Working with hobbies
By Clif Knight
One of my younger brothers spent the better part of his life building houses. He and his co-workers were good at it, too. I admired his skill and thought carpentry was something I’d like to do for a living – until I came up short in vo-ag shop as a high school sophomore.
The bookcase I made for my mom looked OK but tilted 1/4 inch to the right when placed on the floor of her living room. Two of the shelves were sawed 1/8-inch short of the plan and had to be caulked to fit.
My English teacher liked my work in her classes and suggested I consider newspaper writing as a career path. I took her advice and devoted nearly half of a century to anything and everything that went into the production of print journalism.

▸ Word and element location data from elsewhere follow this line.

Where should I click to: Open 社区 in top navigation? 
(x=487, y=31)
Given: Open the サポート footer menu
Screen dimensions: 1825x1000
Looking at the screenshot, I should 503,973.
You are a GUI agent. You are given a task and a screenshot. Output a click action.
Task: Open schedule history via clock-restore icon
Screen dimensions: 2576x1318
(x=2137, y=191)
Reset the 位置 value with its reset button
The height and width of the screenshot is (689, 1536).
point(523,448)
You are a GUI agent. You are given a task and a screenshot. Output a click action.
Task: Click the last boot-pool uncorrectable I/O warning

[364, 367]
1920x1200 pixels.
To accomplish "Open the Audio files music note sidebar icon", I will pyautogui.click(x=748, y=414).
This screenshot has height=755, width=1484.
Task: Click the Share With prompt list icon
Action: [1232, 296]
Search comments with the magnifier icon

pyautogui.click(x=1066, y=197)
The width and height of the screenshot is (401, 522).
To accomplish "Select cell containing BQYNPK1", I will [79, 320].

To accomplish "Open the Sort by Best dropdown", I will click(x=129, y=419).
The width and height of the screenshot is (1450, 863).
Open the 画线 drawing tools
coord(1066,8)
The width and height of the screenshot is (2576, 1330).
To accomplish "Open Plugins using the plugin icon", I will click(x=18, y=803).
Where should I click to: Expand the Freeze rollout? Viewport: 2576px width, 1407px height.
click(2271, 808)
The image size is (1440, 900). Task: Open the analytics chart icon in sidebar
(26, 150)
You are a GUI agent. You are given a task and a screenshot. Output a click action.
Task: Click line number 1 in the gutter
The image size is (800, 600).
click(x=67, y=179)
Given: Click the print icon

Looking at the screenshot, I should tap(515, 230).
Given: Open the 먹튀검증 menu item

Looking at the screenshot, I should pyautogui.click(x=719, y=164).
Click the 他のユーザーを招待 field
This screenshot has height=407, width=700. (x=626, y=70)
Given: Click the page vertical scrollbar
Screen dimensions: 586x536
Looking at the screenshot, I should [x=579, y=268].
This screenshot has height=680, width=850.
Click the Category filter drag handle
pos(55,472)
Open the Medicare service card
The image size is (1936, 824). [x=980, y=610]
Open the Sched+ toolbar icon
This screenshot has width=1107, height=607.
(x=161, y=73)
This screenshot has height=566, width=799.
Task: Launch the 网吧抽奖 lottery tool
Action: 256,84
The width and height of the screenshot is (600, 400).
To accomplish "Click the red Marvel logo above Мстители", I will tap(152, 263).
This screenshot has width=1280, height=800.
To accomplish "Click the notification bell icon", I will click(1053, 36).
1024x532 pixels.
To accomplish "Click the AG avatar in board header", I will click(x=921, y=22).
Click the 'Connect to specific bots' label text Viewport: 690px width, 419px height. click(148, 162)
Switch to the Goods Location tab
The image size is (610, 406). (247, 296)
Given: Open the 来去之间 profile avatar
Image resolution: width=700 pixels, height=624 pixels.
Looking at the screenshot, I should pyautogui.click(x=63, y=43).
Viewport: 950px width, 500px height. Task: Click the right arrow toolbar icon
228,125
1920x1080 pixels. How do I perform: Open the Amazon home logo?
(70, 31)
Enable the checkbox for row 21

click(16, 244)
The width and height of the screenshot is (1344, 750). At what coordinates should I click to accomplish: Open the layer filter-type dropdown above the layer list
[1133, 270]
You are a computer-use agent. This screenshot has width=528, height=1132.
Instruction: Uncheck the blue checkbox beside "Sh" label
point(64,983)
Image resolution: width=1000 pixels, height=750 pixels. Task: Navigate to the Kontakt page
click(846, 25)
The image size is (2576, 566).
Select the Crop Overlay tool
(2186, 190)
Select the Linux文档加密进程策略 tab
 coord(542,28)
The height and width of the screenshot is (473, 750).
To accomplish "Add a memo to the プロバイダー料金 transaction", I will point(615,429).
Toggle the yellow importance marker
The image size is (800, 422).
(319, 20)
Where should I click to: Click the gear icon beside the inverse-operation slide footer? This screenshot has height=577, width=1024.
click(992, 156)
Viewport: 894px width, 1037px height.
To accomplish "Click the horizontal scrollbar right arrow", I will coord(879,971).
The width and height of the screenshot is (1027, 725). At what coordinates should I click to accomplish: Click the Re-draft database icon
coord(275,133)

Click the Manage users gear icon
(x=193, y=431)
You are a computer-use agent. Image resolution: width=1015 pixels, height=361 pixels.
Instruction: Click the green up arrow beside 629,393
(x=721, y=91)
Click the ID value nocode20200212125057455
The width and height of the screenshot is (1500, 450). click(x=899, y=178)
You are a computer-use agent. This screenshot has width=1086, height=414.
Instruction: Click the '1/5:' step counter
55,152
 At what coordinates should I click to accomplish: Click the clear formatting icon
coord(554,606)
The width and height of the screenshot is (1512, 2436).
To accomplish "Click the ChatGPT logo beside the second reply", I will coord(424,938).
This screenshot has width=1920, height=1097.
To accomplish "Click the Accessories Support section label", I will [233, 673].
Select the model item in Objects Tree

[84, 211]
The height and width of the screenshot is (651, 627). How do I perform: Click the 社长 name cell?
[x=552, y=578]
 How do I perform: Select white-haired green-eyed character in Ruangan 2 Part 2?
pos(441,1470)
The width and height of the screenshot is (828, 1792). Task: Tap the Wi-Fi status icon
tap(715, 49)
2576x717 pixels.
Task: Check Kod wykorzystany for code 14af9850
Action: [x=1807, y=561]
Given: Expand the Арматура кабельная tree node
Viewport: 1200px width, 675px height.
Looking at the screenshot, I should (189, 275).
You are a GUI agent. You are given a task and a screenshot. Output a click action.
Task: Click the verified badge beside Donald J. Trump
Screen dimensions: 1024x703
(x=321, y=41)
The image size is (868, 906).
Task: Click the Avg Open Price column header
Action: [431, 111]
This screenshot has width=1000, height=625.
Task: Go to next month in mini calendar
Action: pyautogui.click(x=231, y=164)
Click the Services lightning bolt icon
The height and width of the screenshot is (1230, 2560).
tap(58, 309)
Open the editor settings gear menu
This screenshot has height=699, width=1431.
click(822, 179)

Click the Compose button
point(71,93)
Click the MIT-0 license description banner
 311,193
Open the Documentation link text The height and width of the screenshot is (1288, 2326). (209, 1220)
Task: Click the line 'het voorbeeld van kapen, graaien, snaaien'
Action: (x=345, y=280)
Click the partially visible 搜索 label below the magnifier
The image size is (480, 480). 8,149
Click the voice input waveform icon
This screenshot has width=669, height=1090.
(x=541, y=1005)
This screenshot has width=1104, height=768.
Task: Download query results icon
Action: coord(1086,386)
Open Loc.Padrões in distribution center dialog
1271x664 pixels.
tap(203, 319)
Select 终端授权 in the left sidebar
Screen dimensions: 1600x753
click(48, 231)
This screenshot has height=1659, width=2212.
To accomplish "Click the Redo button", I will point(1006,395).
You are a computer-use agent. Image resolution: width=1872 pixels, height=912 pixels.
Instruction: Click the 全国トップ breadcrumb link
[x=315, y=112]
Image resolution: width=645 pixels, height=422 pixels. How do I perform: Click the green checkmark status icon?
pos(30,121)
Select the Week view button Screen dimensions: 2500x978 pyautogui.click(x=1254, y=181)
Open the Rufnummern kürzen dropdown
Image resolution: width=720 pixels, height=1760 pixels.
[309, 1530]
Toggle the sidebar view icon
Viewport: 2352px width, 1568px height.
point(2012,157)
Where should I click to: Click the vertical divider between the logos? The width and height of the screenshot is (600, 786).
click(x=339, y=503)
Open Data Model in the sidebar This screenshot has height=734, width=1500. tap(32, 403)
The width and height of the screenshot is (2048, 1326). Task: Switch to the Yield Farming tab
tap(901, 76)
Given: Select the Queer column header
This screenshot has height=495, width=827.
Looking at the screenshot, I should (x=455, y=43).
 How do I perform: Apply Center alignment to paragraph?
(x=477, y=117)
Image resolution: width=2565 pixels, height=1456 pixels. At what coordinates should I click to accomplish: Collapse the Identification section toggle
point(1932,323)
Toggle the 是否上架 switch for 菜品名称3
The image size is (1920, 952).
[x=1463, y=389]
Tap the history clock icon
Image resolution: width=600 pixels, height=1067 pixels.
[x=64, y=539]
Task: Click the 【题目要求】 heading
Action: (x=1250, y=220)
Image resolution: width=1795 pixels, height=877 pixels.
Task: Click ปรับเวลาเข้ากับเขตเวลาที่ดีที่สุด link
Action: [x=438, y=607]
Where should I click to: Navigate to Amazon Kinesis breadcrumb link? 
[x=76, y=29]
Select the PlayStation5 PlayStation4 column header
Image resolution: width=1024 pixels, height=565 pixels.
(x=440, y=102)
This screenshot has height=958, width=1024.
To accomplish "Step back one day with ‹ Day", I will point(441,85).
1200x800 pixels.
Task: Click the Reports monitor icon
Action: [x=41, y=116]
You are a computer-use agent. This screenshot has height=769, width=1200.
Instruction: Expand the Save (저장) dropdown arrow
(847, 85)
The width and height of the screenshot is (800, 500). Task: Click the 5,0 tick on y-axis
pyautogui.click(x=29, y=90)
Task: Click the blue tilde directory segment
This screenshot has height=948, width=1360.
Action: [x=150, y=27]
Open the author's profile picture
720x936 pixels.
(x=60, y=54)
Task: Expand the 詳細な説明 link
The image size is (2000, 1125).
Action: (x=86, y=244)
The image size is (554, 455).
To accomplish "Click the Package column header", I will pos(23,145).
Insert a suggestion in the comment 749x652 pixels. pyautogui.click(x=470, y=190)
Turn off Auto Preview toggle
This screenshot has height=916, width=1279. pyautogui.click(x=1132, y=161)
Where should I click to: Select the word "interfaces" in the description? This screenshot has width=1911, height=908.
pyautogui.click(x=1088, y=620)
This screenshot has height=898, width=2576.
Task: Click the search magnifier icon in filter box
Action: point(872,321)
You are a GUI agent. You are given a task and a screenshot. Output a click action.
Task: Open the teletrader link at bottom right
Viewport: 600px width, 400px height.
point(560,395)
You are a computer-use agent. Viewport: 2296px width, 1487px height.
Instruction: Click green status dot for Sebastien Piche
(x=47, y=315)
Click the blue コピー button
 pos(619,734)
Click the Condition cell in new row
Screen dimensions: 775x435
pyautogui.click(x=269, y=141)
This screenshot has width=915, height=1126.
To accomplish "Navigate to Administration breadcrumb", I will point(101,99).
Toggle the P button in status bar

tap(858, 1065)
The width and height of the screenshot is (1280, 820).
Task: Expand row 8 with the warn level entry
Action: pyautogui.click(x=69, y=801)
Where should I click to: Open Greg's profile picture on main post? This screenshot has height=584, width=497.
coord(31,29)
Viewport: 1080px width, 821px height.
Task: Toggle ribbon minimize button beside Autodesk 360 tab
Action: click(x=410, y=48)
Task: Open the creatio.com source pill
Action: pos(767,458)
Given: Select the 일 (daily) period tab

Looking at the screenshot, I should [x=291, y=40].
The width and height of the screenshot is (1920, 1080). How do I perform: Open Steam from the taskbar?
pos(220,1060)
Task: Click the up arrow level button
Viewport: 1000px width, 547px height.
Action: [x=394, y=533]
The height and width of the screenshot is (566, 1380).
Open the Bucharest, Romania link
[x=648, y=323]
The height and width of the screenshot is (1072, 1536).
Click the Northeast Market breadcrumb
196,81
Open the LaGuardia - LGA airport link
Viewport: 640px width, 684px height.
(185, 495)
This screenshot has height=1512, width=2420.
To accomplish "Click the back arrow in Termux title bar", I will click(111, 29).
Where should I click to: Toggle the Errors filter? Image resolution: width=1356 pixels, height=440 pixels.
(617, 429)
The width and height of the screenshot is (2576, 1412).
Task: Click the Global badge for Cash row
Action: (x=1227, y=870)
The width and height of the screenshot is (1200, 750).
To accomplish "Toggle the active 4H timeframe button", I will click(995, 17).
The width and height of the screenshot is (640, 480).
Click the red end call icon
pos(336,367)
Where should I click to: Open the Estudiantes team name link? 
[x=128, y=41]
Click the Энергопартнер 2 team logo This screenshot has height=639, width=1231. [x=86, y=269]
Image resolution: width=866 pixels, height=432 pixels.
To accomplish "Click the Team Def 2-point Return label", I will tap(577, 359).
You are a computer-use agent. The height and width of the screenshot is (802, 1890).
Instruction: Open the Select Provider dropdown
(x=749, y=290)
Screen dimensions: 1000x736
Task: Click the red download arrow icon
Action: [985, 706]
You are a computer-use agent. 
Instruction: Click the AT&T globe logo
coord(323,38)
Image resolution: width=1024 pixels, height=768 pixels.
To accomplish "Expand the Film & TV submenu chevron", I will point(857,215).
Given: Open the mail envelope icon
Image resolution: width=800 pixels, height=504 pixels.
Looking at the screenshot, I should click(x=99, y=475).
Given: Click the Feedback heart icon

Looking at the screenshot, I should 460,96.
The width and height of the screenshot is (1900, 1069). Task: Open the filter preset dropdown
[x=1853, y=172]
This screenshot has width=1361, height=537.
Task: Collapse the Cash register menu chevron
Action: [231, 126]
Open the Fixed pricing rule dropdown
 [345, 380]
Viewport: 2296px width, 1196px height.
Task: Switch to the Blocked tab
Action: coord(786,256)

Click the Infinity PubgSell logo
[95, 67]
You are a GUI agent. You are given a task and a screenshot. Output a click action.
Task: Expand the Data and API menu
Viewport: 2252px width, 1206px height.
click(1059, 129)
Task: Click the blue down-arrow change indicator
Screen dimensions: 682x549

Although I officially ended my career five years ago, I still have readers ask me if I still work for the Hartselle Enquirer. I tell them yes and no. I write articles on request, and I’m paid by the story.
It didn’t take long after retirement for my wife Geanell, a hobbyist herself, to suggest that I needed a hobby.
I was already an avid reader, and Geanell agreed I could continue to keep my head in a book as long as the following were true: the weather did not permit me to work outside and discounted prices on paperbacks and used hardbacks – available at yard sales, used variety stores and discount bookstores – could keep me well supplied.
Warm weather days are reserved for taking on honey-do jobs around the house, cutting and trimming grass, maintaining shrubbery and planting and maintaining flower beds in the yard.
Gardening is another hobby occupying a large part of my time, weather permitting, in spring, summer and fall months. I am growing vegetables in a 1-acre tract, with emphasis on tomatoes, potatoes, squash and green beans.
The object is to harvest fresh vegetables for home use as well as to freeze and store in the home freezer. I market the surplus at the Hartselle Farmers Market in June, July and August.